Where descriptive statistics have been produced, the median and interquartile range (IQR) have been reported for continuous measures and the proportion and percentages per category have been reported for categorical variables. Where data is missing, the number of cases with missing data is reported. In reporting disease incidence, the number of incident cases occurring post-UK Biobank entry has been divided by the total person-years of follow-up across the disease-free UK Biobank population until March 1st 2019, accounting for individual date of UK Biobank entry and recorded date of death if applicable. Baseline patients defined as those with a diagnosis of MN on study entry, ‘Early Incident’ defined as those diagnosed within five years after study entry, and ‘Late Incident’ defined as those patients diagnosed later than 5 years after study entry.

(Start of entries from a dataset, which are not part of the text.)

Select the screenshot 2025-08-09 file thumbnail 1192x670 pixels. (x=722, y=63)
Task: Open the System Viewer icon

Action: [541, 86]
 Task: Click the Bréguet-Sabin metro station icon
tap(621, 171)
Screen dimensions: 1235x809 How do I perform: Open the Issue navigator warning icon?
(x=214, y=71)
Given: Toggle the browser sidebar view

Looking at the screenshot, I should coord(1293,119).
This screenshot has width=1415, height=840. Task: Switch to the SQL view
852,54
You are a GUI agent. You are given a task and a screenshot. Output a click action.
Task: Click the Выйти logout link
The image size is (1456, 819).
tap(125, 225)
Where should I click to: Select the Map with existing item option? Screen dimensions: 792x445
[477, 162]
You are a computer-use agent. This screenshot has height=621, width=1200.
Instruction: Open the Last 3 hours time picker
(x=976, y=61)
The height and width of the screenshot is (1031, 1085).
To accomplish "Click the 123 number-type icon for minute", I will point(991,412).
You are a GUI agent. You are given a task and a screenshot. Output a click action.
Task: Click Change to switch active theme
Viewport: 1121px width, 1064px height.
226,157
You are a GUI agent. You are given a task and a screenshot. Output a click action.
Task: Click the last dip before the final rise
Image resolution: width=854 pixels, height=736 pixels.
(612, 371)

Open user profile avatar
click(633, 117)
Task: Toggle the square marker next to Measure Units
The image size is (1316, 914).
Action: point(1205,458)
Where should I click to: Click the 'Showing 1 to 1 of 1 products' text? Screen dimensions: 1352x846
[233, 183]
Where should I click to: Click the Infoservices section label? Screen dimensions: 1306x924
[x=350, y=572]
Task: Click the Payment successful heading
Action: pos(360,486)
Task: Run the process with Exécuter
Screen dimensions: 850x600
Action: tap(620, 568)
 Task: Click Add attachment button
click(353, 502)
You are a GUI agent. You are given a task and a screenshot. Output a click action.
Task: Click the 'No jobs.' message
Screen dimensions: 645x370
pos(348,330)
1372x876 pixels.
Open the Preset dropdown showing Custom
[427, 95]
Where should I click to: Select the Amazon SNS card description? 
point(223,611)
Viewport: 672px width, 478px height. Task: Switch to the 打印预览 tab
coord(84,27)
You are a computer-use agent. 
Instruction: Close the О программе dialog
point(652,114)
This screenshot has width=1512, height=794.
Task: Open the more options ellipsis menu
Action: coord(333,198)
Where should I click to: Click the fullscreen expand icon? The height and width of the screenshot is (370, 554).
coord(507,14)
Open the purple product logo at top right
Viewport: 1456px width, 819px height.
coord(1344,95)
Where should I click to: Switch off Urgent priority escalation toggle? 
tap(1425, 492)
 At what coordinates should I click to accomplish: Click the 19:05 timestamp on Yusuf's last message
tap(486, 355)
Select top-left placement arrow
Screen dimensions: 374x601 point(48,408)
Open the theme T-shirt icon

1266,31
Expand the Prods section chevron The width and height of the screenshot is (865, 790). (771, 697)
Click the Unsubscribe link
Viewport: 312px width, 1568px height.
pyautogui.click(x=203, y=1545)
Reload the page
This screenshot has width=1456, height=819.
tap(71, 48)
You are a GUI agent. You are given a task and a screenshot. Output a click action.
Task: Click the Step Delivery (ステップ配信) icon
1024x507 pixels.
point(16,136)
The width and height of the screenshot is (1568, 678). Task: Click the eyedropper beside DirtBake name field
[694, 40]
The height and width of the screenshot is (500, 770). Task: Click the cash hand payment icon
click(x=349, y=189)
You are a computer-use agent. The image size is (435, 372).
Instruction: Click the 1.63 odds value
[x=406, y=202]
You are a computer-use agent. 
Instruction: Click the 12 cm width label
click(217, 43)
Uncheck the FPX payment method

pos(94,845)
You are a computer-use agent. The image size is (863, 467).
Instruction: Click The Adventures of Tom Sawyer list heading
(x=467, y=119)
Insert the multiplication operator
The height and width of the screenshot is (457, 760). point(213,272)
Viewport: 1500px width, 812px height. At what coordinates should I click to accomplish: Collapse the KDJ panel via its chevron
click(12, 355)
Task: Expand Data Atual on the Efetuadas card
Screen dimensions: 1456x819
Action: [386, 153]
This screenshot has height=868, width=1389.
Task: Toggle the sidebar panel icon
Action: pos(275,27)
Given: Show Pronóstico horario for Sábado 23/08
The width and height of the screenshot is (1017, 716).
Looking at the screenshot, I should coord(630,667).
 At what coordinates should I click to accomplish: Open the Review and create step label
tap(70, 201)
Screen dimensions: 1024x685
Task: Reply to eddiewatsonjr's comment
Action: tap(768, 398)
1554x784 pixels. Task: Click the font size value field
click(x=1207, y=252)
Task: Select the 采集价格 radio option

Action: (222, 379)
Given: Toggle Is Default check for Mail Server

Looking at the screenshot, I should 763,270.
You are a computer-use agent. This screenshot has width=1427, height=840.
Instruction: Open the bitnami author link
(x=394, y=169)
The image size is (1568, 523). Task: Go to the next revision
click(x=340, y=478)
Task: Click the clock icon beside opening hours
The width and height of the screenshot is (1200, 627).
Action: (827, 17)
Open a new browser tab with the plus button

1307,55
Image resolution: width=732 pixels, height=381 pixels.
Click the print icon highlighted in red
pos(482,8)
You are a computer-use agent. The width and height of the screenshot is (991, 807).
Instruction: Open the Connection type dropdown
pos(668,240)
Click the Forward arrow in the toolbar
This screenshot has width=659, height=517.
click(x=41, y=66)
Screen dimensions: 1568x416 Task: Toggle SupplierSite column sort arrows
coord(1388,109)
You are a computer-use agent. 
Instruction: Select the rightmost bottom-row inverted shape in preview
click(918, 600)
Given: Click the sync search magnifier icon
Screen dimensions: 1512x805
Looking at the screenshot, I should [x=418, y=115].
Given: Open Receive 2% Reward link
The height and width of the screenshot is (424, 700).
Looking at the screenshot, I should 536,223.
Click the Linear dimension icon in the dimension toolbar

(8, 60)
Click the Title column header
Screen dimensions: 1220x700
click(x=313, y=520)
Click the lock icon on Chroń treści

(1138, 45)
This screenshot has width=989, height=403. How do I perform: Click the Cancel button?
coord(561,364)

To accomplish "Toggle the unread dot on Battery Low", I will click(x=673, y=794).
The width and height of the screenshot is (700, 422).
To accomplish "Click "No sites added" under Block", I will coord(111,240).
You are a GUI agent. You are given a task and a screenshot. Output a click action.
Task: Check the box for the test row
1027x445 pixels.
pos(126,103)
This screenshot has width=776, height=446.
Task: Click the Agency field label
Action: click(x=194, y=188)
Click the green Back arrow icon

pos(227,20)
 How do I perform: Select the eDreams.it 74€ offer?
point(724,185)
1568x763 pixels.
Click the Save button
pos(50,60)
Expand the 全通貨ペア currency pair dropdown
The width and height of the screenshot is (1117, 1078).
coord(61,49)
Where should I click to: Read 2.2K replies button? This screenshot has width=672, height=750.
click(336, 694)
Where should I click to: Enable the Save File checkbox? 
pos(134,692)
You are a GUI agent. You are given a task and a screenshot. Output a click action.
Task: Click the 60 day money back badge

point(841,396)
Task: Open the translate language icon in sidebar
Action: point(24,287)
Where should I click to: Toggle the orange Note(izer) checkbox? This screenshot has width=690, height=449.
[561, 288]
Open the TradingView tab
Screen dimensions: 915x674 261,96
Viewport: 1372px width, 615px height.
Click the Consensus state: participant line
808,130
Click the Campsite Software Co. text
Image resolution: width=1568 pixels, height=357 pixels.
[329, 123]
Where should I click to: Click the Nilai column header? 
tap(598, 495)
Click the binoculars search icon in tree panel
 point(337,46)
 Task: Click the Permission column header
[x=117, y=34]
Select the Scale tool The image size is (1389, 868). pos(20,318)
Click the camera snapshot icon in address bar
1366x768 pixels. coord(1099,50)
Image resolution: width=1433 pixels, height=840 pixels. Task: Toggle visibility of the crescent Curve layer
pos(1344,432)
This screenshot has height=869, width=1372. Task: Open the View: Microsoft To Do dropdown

SNPs associated with MN were identified as the lead independent SNPs from 3 previous GWAS studies, referred to as GWAS1-3. Allele counts identified in GWAS14 were obtained from the directly genotyped Biobank dataset. Allele counts from GWAS25 and GWAS36 were obtained from the imputed Biobank dataset. Imputed genotypes were used as called regardless of any quality assessment.
Associations between dichotomous phenotypes and genotypes were assessed by determining the relative risk (RR) associated with each genotype compared to homozygous reference alleles, and the RR per allele (additive genetic model).
To determine univariate association between exposures of interest and MN diagnosis, generalised linear models were used with non-cases as the reference category. Results were presented as relative risk ratios (RR) with accompanying 95% Wald confidence intervals.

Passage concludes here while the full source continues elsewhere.